Records from a dataset:

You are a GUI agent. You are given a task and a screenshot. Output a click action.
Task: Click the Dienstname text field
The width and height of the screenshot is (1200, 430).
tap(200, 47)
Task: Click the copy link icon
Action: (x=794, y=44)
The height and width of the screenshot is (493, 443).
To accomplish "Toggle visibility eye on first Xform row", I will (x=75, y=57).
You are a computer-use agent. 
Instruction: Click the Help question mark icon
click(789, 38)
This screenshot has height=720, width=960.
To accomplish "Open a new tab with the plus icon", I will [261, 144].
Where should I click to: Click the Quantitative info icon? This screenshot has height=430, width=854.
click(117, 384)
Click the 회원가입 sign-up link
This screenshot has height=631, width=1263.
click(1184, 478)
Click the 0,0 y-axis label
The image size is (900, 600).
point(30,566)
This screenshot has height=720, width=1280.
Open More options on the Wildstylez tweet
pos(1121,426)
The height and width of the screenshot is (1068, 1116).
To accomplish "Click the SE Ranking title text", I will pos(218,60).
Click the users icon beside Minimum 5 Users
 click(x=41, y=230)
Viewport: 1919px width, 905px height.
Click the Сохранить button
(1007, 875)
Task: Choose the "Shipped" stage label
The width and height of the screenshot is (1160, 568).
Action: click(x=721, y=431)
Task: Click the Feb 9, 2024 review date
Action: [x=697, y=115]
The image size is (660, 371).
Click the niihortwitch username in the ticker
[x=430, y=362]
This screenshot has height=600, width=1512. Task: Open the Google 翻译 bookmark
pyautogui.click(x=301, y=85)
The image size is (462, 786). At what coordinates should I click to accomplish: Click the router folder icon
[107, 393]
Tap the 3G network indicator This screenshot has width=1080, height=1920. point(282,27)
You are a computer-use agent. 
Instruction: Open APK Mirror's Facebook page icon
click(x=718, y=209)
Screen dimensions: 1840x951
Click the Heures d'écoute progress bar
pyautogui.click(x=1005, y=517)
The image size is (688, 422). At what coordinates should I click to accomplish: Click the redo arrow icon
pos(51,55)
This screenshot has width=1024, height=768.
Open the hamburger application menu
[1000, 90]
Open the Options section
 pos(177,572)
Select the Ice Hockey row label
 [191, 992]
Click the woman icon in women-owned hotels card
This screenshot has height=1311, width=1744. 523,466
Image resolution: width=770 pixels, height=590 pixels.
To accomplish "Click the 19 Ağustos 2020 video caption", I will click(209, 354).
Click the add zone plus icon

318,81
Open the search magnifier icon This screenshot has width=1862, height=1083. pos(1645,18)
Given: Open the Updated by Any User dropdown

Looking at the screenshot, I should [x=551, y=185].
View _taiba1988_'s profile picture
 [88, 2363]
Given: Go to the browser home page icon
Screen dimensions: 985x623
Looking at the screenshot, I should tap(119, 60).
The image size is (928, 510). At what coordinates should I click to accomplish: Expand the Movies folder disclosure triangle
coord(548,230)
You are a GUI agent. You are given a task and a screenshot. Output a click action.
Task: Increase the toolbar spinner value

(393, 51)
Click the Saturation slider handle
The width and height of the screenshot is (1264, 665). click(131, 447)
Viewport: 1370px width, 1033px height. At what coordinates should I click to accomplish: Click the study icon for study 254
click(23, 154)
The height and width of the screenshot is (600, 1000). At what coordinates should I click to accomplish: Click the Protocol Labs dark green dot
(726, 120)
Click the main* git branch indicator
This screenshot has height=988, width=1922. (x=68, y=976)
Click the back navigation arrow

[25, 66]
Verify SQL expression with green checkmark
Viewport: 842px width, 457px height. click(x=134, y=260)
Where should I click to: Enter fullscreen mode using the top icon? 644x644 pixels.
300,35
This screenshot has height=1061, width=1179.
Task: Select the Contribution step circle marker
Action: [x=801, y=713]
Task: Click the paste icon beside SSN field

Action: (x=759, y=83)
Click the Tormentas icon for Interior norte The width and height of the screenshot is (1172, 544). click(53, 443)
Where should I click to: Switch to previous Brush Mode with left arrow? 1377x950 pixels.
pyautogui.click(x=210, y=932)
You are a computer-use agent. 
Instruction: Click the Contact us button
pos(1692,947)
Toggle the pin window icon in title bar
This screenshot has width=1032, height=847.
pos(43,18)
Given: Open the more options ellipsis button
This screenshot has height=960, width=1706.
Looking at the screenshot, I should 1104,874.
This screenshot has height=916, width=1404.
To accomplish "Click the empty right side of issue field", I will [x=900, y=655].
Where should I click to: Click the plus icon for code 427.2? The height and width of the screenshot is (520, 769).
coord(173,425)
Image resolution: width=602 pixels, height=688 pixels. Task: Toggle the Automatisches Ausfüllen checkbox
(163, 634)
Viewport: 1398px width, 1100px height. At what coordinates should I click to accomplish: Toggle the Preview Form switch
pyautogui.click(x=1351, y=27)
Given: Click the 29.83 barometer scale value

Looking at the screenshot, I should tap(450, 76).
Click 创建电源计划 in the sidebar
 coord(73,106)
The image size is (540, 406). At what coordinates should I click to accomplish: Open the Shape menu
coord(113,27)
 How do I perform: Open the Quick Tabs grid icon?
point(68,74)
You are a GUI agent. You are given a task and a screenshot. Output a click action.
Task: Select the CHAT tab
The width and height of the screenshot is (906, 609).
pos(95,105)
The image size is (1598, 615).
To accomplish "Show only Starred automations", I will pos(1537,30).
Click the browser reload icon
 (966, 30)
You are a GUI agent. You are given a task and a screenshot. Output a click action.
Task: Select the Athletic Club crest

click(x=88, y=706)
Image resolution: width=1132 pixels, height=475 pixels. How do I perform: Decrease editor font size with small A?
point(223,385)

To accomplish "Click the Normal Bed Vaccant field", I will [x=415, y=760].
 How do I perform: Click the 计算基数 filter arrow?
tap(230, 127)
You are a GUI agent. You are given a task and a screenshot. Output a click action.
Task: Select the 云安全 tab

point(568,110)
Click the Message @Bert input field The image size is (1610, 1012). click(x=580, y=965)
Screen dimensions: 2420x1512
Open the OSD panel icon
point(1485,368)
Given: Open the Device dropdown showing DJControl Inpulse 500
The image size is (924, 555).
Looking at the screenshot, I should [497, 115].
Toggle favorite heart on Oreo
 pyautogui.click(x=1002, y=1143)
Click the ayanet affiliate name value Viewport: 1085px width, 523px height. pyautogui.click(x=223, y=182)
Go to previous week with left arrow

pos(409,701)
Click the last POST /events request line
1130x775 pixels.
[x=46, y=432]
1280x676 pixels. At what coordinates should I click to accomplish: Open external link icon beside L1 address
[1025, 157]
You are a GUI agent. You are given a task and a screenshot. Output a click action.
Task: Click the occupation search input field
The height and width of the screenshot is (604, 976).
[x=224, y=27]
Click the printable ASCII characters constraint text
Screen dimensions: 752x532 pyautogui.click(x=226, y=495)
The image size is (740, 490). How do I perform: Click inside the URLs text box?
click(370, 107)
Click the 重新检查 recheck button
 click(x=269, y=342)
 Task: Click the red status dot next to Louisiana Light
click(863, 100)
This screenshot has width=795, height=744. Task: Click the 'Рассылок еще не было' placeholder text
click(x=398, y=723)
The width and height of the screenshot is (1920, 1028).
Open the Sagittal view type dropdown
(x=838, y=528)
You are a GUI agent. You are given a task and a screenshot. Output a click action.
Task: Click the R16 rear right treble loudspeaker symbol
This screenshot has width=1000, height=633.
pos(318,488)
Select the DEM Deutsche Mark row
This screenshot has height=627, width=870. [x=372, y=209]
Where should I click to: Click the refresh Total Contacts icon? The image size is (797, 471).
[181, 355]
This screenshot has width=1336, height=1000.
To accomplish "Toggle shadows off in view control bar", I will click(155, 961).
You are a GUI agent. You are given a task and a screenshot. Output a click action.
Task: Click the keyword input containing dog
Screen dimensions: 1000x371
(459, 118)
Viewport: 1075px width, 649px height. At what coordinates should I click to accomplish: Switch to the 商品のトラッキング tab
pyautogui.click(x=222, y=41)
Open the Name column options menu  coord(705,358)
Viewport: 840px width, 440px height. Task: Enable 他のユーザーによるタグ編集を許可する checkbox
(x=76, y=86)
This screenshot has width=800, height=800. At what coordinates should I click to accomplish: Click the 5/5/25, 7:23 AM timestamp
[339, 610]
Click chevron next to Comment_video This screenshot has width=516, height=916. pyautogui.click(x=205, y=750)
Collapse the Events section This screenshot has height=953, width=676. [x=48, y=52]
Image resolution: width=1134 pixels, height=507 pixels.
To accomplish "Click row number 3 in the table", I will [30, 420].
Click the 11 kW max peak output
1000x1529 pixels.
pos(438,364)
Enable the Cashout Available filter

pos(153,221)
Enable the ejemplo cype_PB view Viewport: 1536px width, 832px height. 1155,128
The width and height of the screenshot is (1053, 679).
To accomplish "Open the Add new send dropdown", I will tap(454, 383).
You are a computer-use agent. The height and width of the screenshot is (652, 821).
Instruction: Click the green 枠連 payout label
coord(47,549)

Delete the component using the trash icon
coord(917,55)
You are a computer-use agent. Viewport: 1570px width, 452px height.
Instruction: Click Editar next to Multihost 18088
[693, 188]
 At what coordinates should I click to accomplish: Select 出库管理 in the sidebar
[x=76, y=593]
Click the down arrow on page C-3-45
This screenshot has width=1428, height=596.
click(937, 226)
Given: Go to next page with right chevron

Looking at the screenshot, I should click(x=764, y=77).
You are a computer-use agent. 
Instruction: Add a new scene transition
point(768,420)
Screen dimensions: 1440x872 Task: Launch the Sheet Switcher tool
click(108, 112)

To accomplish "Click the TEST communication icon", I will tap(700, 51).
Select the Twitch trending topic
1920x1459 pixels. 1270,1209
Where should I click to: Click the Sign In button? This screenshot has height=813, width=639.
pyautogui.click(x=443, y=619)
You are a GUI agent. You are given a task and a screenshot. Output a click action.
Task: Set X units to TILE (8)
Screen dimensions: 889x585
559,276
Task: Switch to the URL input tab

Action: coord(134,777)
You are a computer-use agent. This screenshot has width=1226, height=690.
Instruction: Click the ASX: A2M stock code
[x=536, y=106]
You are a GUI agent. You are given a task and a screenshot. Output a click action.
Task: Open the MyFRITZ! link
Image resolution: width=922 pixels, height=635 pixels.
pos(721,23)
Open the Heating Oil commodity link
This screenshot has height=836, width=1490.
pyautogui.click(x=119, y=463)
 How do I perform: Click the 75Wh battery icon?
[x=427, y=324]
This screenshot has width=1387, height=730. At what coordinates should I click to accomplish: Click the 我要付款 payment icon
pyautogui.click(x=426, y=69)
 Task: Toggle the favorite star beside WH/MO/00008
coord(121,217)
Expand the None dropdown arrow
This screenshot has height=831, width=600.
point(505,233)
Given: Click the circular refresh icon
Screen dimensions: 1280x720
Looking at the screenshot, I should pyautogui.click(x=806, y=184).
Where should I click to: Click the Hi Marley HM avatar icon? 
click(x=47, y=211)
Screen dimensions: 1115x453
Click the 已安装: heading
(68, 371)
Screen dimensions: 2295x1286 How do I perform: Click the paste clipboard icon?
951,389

TASK ITEM:
Lines from the one that contains "Click the 已安装: heading" through the final line of the entries must be duplicated exactly, and no other lines.

RESULT:
Click the 已安装: heading
(68, 371)
Screen dimensions: 2295x1286 How do I perform: Click the paste clipboard icon?
951,389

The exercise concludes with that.